Dampak terhadap Keadaan Sosial dan Ekonomi
Dampaknya akan membentuk lingkungan yang kurang menyenangkan bagi
masyarakat, bau yang tidak sedap dan pemandangan yang buruk karena sampah
bertebaran dimana-mana.
Pembuangan sampah padat ke badan air dapat menyebabkan banjir dan akan
memberikan dampak bagi fasilitas pelayanan umum seperti jalan, jembatan,
drainase, dan lain-lain.
3
Infrastruktur lain dapat juga dipengaruhi oleh pengelolaan sampah yang tidak
memadai, seperti tingginya biaya yang diperlukan untuk pengolahan air.
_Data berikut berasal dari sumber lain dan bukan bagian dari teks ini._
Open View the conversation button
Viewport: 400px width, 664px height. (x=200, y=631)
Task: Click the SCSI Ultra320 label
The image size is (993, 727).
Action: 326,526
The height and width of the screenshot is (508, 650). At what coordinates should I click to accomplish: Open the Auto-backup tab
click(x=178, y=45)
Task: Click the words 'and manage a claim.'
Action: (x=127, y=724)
Jika
sarana penampungan sampah kurang atau tidak efisien, orang akan cenderung
membuang sampahnya di jalan. Hal ini mengakibatkan jalan perlu lebih sering
dibersihkan dan diperbaiki.
3.2. Teknologi Pembangkit Listrik Tenaga Sampah (PLTSa)
Pernah mendengar PLTSa? Pembangkit Listrik Tenaga Sampah? Suatu isu
yang sedang hangat dibicarakan di Kota Bandung, sebuah kota besar di Indonesa yang
beberapa waktu yang lalu pernah heboh karena keberadaan sampah yang merayap
bahkan hingga badan jalan-jalan utamanya. Jangankan jalan utama, saat Anda
memasuki Bandung menuju flyover Pasupati, Anda pasti akan disambut dengan
segunduk besar sampah yang hampir menutupi setengah badan jalan. Itu dulu.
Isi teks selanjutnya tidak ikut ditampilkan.